Quoted passage:
[start]

Another artist who left his home country to live with an indigenous tribe is Roy Villevoye (1960). He traveled for the first time to Papua New Guinea in 1992 and since then his work has focused on his relationship with the people of the Asmat tribe. Villevoye's work has been acquired in the Netherlands by both art museums and ethnographic museums, and offers rich material for the exploration of art, anthropology, and colonialism.
The work and method of both artists raise many questions, particularly about the role of art that conveys an anthropological approach. Are the positions and perceptions of such work different in modern and contemporary art museums compared to ethnographic museums? How do the artists themselves consider their own positions in these two types of museums? Both art museums and ethnographic museums increasingly reflect on their collection and exhibition history, and their institution in general, often using a postcolonial perspective when doing so. Has the meaning of an artist such as Baumgarten changed in light of these recent developments? And to what extent does a younger generation of artists using a similar, anthropological approach affect the interpretation of Baumgarten's work? These and other questions are central to tonight’s Collection Close-Up @ TS2 conversation about the relationship between anthropology and art.
Program
19.30 – Introduction by Anne Ruygt (curatorial trainee, Stedelijk Museum, Amsterdam
19.50 – Lecture by Roy Villevoye (artist, Amsterdam)

[end]

Listed entries:
[start]

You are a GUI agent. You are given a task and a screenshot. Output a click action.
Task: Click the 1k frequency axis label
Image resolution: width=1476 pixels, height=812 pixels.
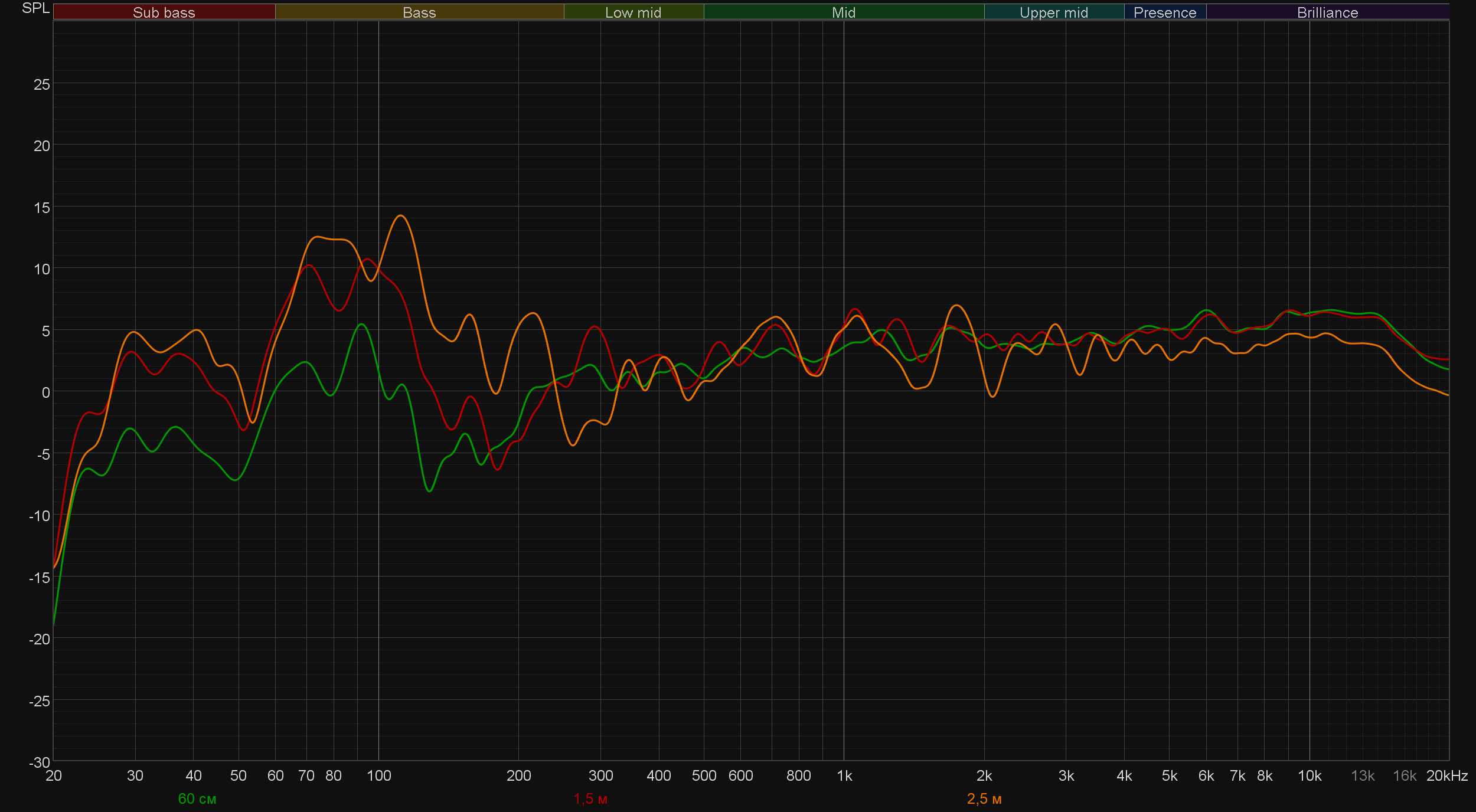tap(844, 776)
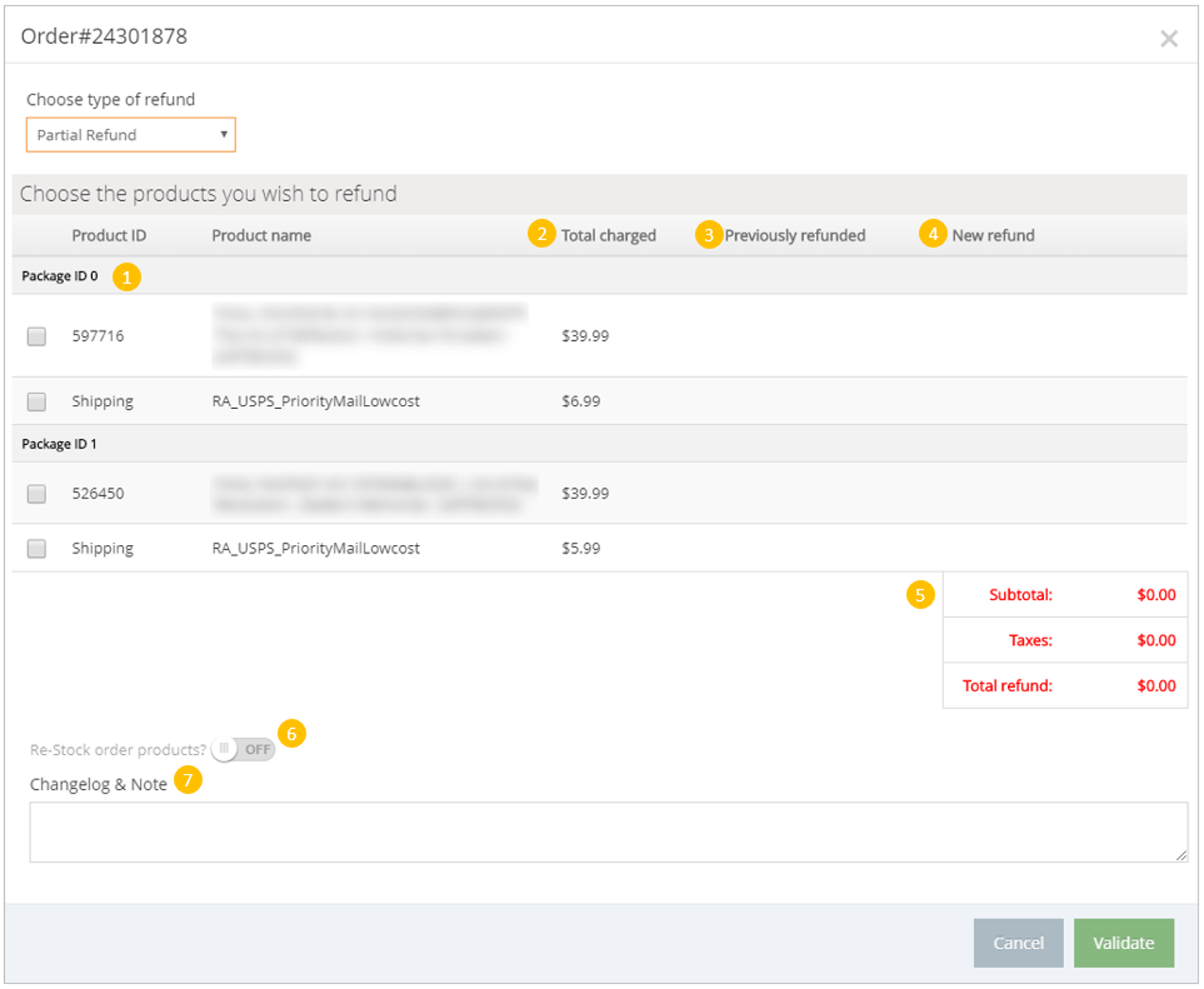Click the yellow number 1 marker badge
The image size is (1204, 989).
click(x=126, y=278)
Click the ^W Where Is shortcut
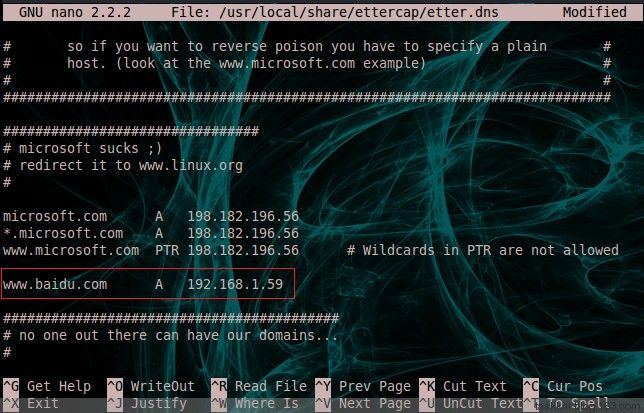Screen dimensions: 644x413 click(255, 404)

[end]

Please answer from the event text above: in what year did Roy Villevoye first travel to Papua New Guinea?

Full answer: 1992